One of the principal traits we require of the senior leader is that they authentically believe in the change and are actively and visibly “walking the talk” of the change. Again, parking any political points, I have been pondering how the PM’s backing for his senior adviser signalled – palpably signalled to most observers – an apparent retreat from the universal stay home instruction: actions speaking louder than words. And the extent to which that signalling – intended or otherwise – played directly to citizens’ ongoing desire to continue to make the sacrifices lockdown demanded. I’m sure telephoto lenses may have been deployed to emphasise the point, but the contrast between the empty beach at Barry (South Wales, where there had been no easing of restrictions) and Southend (Southern England where partial easing had been announced) on 20 May seemed to me a powerful depiction of changes in levels of desire. I sincerely hope that it does not take a spike in R (rate of infection) and concomitant mortality figures for any reset of desire levels.
The pandemic has also usefully demonstrated the logical but not linear way in which we onboard changes – embracing and adopting change is not a straight-line experience.
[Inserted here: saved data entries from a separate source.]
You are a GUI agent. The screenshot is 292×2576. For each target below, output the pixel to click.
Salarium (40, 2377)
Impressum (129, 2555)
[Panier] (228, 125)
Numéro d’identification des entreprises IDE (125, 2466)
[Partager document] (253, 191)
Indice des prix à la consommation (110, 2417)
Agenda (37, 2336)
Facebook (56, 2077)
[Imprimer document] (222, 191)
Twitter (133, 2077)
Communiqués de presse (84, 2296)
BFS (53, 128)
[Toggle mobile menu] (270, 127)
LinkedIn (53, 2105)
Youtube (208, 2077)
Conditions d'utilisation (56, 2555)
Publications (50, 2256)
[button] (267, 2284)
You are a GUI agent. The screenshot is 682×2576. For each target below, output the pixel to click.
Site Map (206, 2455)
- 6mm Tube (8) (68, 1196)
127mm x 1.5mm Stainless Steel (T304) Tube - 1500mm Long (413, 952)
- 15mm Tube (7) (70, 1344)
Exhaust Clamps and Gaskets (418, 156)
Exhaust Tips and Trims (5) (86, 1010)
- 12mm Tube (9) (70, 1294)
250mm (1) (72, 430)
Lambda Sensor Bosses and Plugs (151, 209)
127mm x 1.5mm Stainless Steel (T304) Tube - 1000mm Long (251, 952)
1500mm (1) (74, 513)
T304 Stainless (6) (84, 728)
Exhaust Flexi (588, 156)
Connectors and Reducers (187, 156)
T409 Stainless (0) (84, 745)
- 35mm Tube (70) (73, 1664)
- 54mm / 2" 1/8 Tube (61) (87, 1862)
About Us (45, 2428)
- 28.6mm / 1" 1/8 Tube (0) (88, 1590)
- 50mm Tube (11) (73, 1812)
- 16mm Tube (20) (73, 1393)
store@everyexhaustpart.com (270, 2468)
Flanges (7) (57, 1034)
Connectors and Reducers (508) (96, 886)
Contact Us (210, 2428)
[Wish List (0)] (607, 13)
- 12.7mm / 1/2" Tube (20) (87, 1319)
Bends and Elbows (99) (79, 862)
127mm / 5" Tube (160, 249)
ADKAR is a logical, sequential model and as a change management professional I work to help individuals and groups impacted by change to progress through it, one ADKAR block after another, starting with awareness, through desire, knowledge and ability and then applying reinforcement efforts to ensure a change sticks. It is key that barriers are cleared in any block before we move to the next. So although some of us might now be confused about, and have barriers to, the latest case for the change (current awareness) and see this impacting commitment to stick with it (continuing desire to comply with social distancing, for example, or send children of a certain age back to school), I would contend that with the exception of children and decision-incapacitated adults, we all have the knowledge (the skills we require) and the ability (proficient, demonstrable competence) to adhere to latest instruction.
The extent to which the PM’s senior adviser, and other politicians and public figures, have stuck to the rules, and the PM’s and Cabinet colleagues’ public responses to this, have likely deeply impacted our commitment to reinforce the change (to stick with social distancing so R remains below 1, for instance). I am watching avidly to see the interplay between message and action – awareness to desire – as we go through the next month and, like you, am on tenterhooks about increases in infection rates and the consequences of citizens with health vulnerabilities and who have been shielding to this point, beginning to get out and about.
I conclude that ADKAR has had much to offer us over the past 10 weeks. The model’s application to pinpoint barriers and enable those of us engaged in change – from the PM to the fledgling project manager – to recommend and execute actions to lift barriers will serve us well as we negotiate the next steps of this pandemic.